Hepatic Vascular Disorder Interventions



Budd-Chiari syndrome is a condition in which the hepatic veins (veins that drain the liver) are blocked or narrowed by a clot (mass of blood cells). This blockage causes blood to back up into the liver, and as a result, the liver grows larger. The spleen (an organ located on the upper left side of the abdomen that helps fight infection by filtering the blood) may also grow larger.

Budd-Chiari Syndrome may also cause other conditions, including:

  • Portal hypertension (increased pressure in the portal vein, which carries blood from the intestines to the liver).
  • Esophageal varices (twisted veins in the esophagus, or “food tube”).
  • Ascites (a buildup of fluid in the abdomen).
  • Cirrhosis (scarring of the liver).
  • Varicose veins (abnormal, swollen blood vessels) in the abdomen and/or rectum.


Budd-Chiari syndrome can be caused by conditions and situations that cause your blood to clot (form a blockage). These include:

  • Myeloproliferative diseases (those that affect the blood and bone marrow), including polycythemia (the body makes too many red blood cells), and thrombocythemia (the body produces too many platelets).
  • Sickle cell disease (a blood disease in which red blood cells change shape from round to sickle-shaped).
  • Inflammatory bowel disease (a group of disorders that cause irritation and swelling of the digestive tract).
  • Pregnancy


The symptoms of Budd-Chiari syndrome include:

  • Pain in the upper abdomen.
  • Ascites (swelling in the abdomen caused by excess fluid).
  • Jaundice (skin, whites of the eyes and mucous membranes turn yellow).
  • Enlarged and tender liver.
  • Bleeding in the esophagus.
  • Edema (swelling) in the legs.
  • Liver failure.
  • Hepatic encephalopathy (reduced brain functioning caused by liver disease).
  • Vomiting.
  • Enlarged spleen.
  • Fatigue (extreme tiredness).


Treatments for Budd-Chiari syndrome are designed to dissolve blood clots and to help improve blood flow in the liver. Treatments are usually drug therapy, non-surgical procedures, and surgery:

  • Drug therapy: Your doctor will prescribe drugs to dissolve the blood clots. In addition, the blood-thinning drug warfarin (Coumadin®) is often prescribed to prevent future clots.
  • Procedures: There are non-surgical procedures used in treating Budd-Chiari syndrome:
  • Hepatic Vein Stenting
  • IVC stenting
  • Direct Intra hepatic Portosystemic Shunt

In the procedure of IVC STENTING OR HEPATIC VEIN STENTING, the doctor inserts a catheter (a thin, hollow tube with a balloon at the tip) through the skin and into a blood vessel. The catheter is guided to the area where the clot is located. When the catheter reaches the clot, the balloon is inflated to widen the vein. A stent may be placed at the site to keep the vein open.

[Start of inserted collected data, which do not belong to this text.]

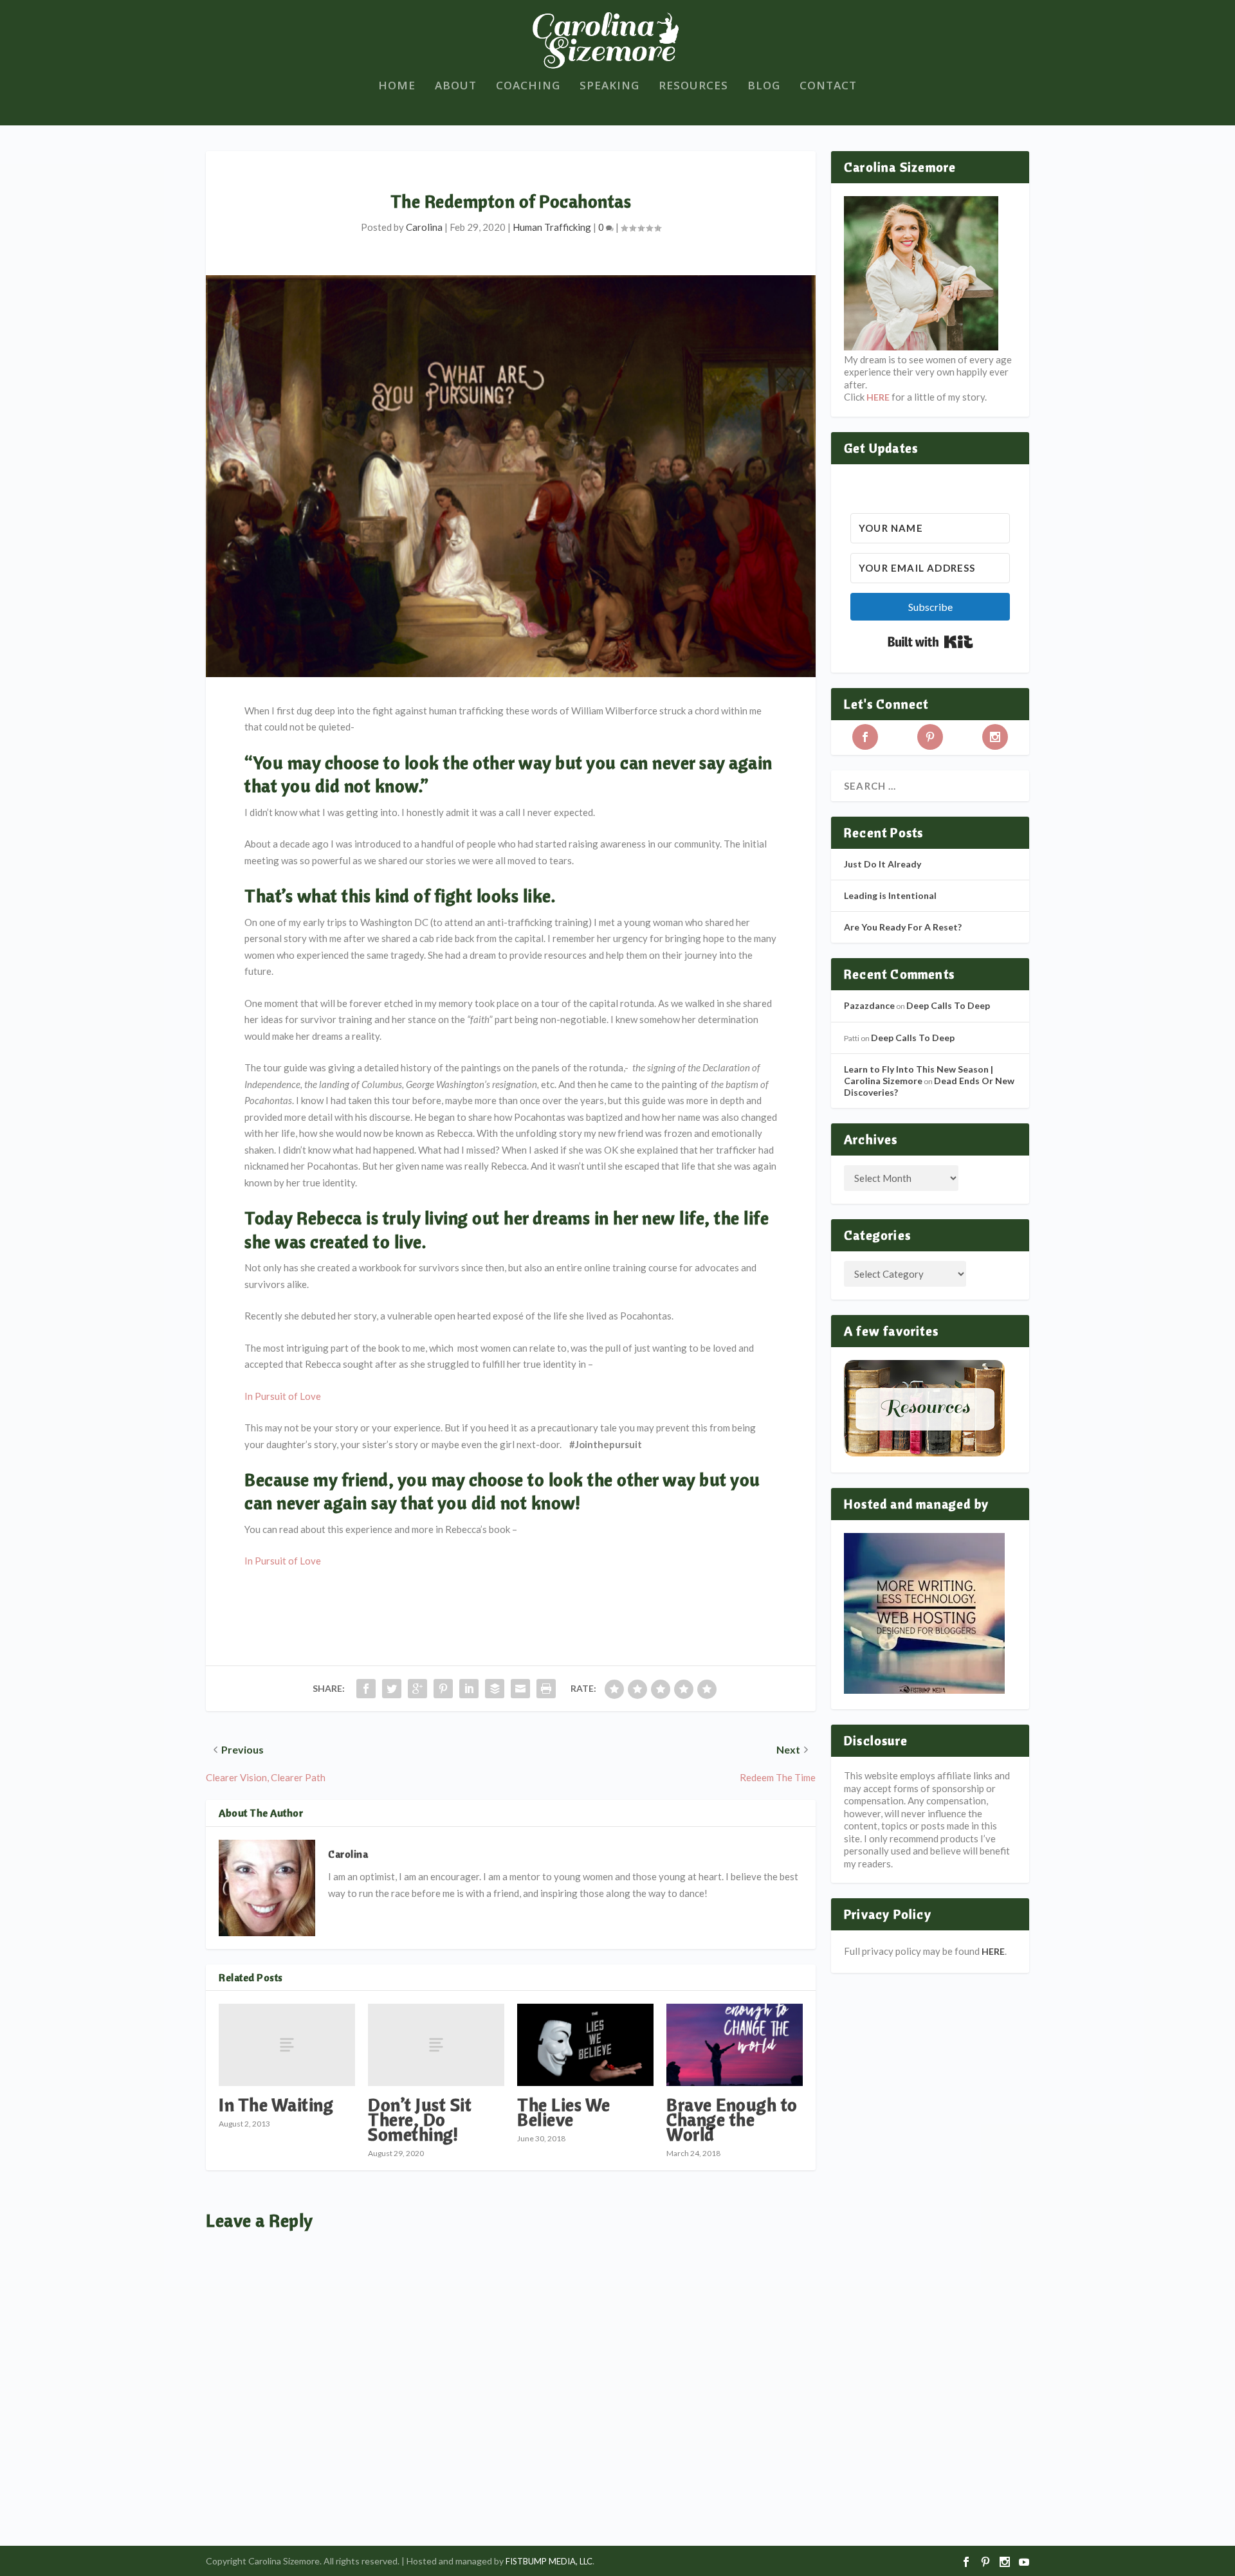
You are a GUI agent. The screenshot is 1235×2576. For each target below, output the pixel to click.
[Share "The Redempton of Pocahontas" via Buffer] (495, 1688)
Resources (693, 86)
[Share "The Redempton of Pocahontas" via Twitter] (392, 1688)
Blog (763, 86)
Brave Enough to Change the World (732, 2119)
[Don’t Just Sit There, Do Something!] (436, 2044)
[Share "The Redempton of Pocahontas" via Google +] (417, 1688)
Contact (828, 86)
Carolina (424, 227)
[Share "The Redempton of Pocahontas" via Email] (520, 1688)
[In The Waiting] (287, 2044)
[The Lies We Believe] (585, 2044)
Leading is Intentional (890, 895)
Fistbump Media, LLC (549, 2561)
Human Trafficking (552, 227)
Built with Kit (930, 641)
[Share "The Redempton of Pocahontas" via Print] (546, 1688)
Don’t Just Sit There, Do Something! (419, 2119)
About (456, 86)
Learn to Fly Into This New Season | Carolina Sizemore (918, 1075)
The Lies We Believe (563, 2111)
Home (397, 86)
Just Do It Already (882, 863)
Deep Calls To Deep (948, 1005)
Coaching (528, 86)
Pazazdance (869, 1005)
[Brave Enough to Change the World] (734, 2044)
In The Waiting (276, 2104)
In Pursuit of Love (282, 1396)
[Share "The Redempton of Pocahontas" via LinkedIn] (469, 1688)
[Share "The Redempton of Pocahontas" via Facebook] (366, 1688)
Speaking (609, 86)
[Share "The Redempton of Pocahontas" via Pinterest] (443, 1688)
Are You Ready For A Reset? (903, 926)
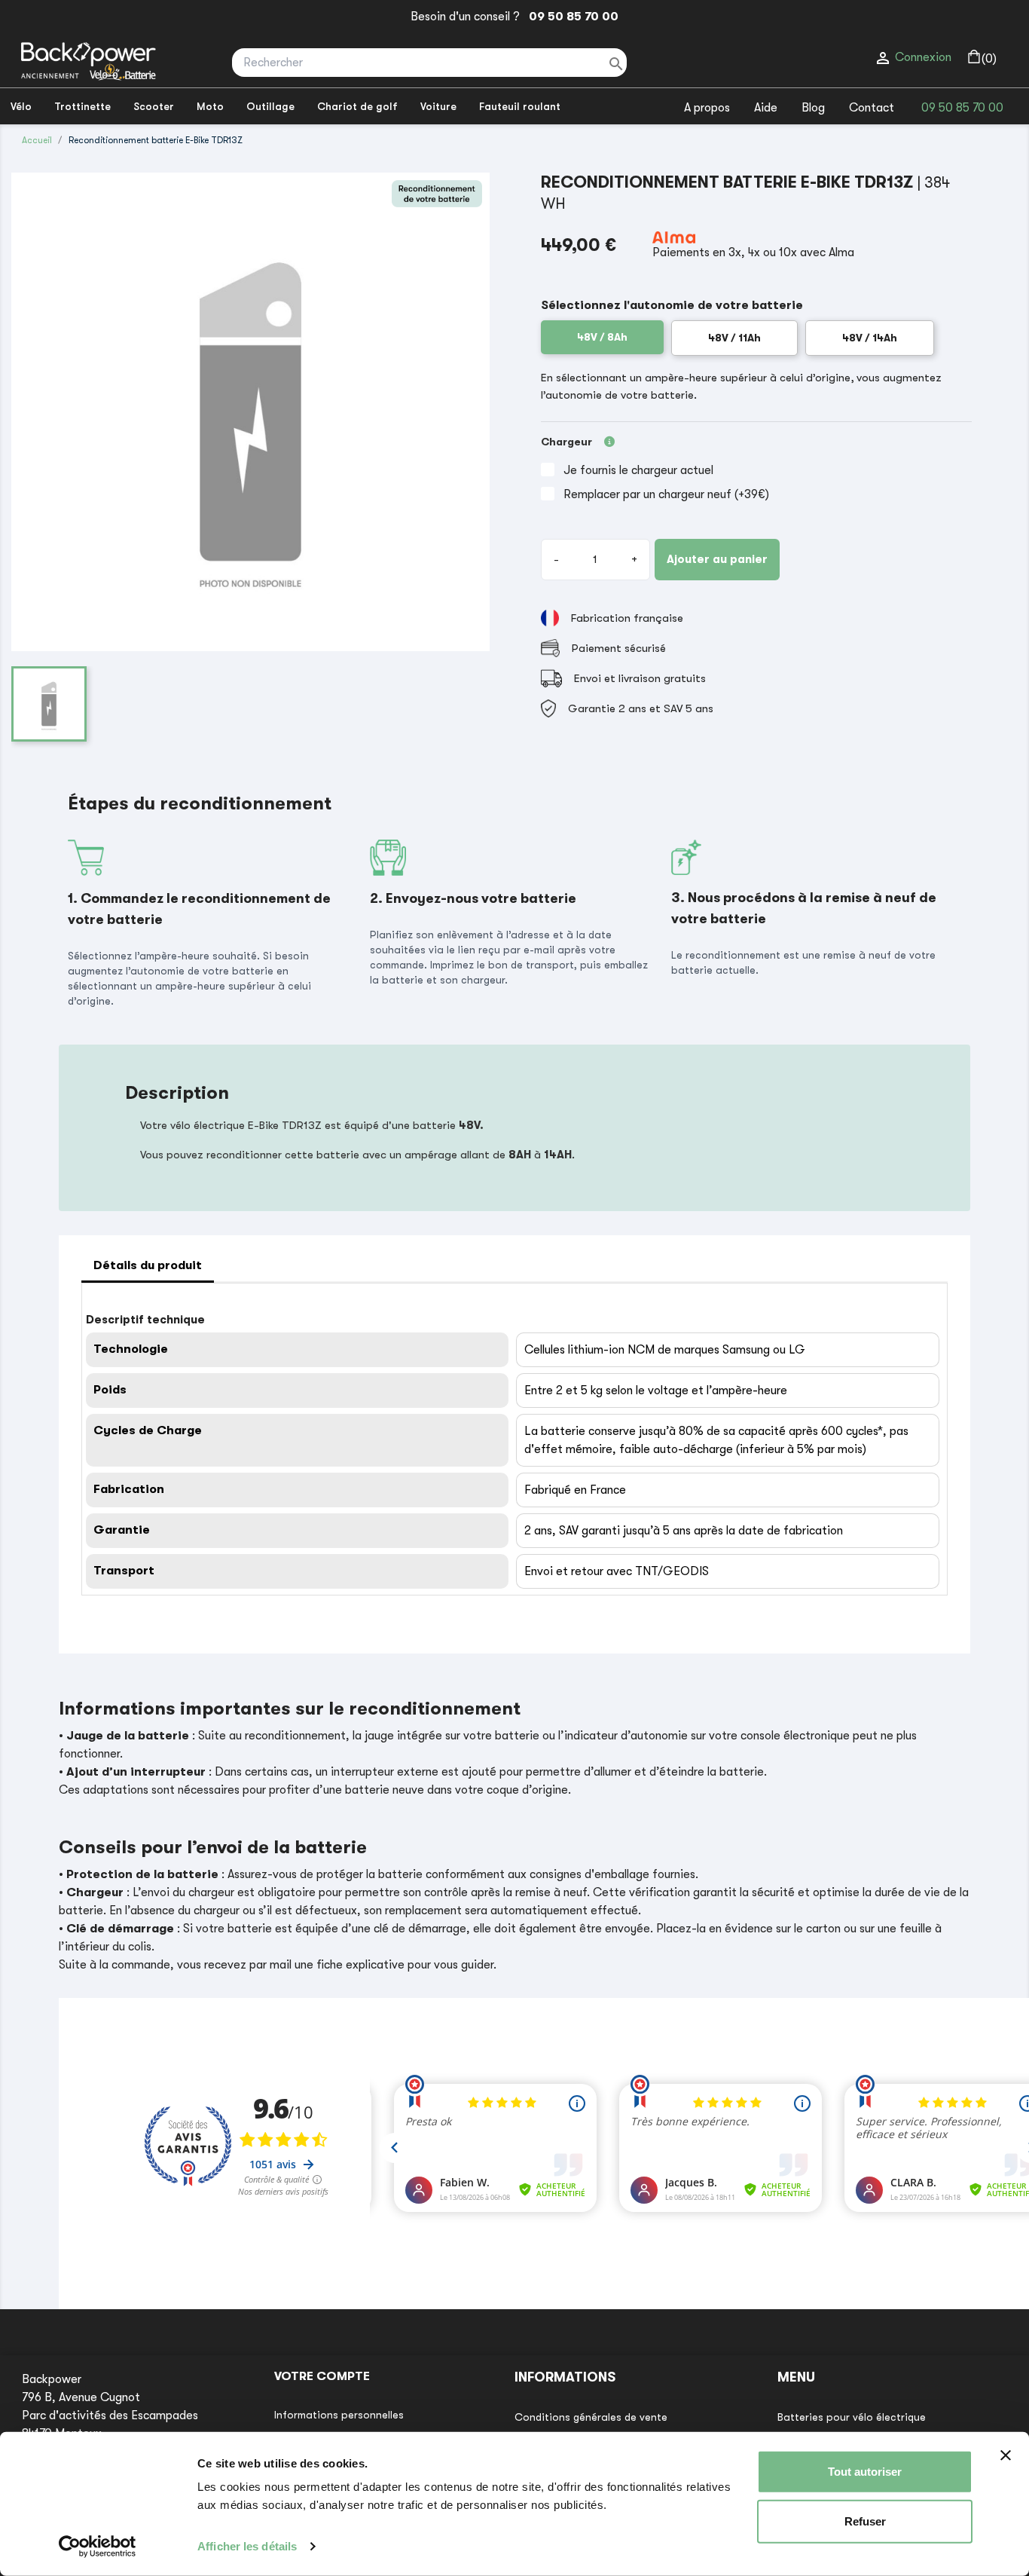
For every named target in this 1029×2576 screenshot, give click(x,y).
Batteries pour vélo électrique (851, 2417)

The Direct intrahepatic portosystemic shunt (DIPS) is a radiologic procedure in which a stent (a tubular device) is placed in the middle of the liver to reroute the blood flow. During the procedure, a radiologist makes a tunnel through the liver with a needle, connecting the portal vein (the vein that carries blood from the digestive organs to the liver) to one of the hepatic veins (the three veins that carry blood from the liver). A metal stent (a small, hollow tube) is placed in this tunnel to keep the track open. The TIPS procedure reroutes blood flow in the liver and reduces pressure in all abnormal veins, including the bowel and the liver.